From a recent article in PopPhoto and Imaging.
That particular refinery has been a "sensitive" site for a long time, even when I lived a short distance away in the 60's. It is completely and closely surrounded by a fairly high density residential community.
It is also an attractive subject to photographers because the structures are so close to the street. But even when the threat of terrorism doesn't make everyone nervous it is private property and off-limits to photographers unless you obtain a release and permission from the owners of the refinery before taking a camera to the site.
That the police in the metropolitan Los Angeles area are overly rough, aggressive and hostile is also no surprise. Even breaking a traffic law, especially after dark, is putting your safety and well-being at risk if you are stopped.
And that's why I always have a few of these in all my bags.
The "Rights" document was obviously written before the Patriot Act was passed. Today using a camera to record all kinds of public infrastructure is covered by the act and you can be questioned legitimately by the police if there is any suspicion you might be a terrorist or associated with terrorism.
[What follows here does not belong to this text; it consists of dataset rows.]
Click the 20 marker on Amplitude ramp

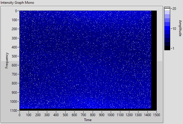tap(174, 9)
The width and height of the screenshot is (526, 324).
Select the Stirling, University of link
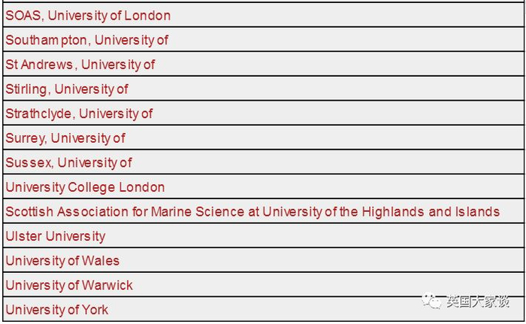tap(67, 89)
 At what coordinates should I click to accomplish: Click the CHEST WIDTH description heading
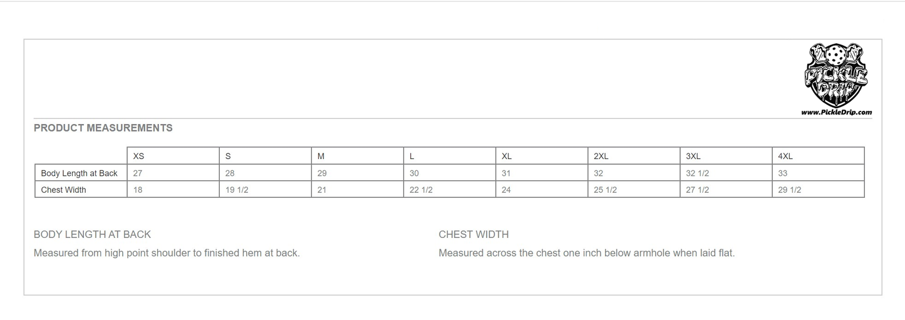click(x=473, y=234)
Refineries and chemical plants are considered by Homeland Security to be potential terrorist targets.
Second, many communities and government jurisdictions have very restrictive statutes governing the practice of professional photography on public property. It also gets sticky doing photography inside a gated community, even if you are on obviously public space like a road. The police do not always know by visual indicators of your status and can and will stop and question photographers as to whether you are a professional and if so you have the proper licenses and have paid the fees imposed on using public spaces to do professional photography. Many public spaces by statute require posting insurance bonds to do photography on publicly owned property. Even National Parks have restrictive regulations governing photography done by professionals.
Even a beach that's public and a part of one Southern California community is restricted and requires a specific license to practice photography as a professional on the beach.